It’s almost ready to rumble, but unfortunately, it won’t be doing any rumbling here. In an official press release, General Motors has stated that the new Chevrolet Colorado will indeed be built for ‘rest of the world’ consumption, much like its new Ford Ranger competitor.
The ‘global’ Colorado (currently undergoing final testing – see above) will be offered in a choice of extended and crew cab configurations and feature 2.5 and 2.8 liter Duramax diesel engine options under the hood with a choice of manual and automatic transmissions.

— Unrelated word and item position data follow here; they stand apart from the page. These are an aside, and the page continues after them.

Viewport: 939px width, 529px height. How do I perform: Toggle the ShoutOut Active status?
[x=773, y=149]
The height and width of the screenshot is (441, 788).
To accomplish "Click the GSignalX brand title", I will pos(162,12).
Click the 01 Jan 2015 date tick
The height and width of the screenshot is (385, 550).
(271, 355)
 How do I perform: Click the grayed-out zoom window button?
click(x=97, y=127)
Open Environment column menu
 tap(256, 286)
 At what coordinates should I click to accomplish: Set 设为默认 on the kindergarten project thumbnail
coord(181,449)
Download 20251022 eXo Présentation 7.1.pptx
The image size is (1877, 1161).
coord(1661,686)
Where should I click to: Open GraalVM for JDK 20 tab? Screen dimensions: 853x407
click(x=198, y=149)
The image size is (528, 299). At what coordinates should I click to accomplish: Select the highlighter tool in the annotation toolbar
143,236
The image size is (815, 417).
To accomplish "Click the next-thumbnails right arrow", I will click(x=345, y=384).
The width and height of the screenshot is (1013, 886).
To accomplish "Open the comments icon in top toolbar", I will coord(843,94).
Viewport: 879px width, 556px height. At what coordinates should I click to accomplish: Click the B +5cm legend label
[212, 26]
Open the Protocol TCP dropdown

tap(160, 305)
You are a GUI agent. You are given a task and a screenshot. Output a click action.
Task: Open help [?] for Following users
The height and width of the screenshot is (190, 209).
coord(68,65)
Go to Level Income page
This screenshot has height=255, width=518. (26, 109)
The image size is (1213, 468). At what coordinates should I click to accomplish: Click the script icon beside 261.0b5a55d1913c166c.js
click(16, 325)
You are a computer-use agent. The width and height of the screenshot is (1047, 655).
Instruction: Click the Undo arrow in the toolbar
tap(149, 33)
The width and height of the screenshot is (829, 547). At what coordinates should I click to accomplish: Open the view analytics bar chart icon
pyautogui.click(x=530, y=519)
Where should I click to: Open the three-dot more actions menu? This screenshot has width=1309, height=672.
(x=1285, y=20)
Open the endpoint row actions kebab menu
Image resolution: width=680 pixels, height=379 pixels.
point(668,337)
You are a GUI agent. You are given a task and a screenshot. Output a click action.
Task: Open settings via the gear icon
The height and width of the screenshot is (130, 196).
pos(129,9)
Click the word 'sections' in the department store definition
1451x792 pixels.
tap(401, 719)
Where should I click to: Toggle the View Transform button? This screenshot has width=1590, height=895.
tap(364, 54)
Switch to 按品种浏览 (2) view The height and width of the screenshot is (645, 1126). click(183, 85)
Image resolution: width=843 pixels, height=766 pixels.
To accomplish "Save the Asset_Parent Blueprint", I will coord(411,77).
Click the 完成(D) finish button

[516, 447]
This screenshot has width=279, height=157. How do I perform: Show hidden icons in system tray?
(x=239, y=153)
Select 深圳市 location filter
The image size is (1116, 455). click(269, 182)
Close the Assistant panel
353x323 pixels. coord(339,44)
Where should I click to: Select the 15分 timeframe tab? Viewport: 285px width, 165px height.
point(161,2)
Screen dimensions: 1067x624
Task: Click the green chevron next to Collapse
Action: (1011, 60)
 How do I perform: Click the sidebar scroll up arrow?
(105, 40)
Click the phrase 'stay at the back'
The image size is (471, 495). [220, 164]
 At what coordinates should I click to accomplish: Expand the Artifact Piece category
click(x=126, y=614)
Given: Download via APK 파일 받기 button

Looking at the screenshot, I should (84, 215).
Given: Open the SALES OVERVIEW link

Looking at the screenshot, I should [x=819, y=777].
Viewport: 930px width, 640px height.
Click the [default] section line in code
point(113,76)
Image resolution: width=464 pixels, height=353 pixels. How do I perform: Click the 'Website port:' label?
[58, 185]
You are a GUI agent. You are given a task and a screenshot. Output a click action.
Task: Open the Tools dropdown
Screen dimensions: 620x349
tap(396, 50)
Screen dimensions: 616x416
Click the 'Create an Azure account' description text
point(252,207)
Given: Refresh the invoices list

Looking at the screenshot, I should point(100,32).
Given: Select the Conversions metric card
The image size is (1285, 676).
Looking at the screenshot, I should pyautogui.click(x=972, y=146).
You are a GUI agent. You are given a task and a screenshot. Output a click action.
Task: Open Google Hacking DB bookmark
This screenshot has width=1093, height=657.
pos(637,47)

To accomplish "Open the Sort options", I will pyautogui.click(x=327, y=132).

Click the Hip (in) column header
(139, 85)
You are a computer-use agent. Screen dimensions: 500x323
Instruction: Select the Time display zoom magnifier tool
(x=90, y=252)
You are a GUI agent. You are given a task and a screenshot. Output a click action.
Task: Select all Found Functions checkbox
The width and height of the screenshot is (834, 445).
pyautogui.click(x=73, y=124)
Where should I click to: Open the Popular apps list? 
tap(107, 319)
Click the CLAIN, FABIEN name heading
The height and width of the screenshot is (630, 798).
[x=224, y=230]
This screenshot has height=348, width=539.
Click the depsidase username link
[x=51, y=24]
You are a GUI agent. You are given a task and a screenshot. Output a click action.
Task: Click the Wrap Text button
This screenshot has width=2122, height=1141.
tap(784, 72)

It will be assembled at GM’s facility in Rayong, Thailand, which has undergone a tooling upgrade of some $300 million to handle production of the new truck and Thailand, understandably will be the Colorado’s launch market.
Launches in other markets across Asia and the Pacific Rim, as well as Africa, the Middle East and South America will follow.
Having spent much time in Thailand during the vehicle’s development process, in order to gauge the kind of buyers found in the local pickup market as well as driving conditions many trucks are subjected to, Colorado chief engineer Roberto Rempel and his team believe that Chevy’s new mid-size pickup is more than up to the task.
“We know customers of this type of vehicle want a workhorse and a daily-use vehicle all in one, so our product has to deliver. We have benchmarked the toughest, most flexible vehicles around the world,” Rempel said. “When you combine that approach with our detailed consideration of global expectations, we are confident the new Colorado will be a winner.”
So why can’t we in North America have one?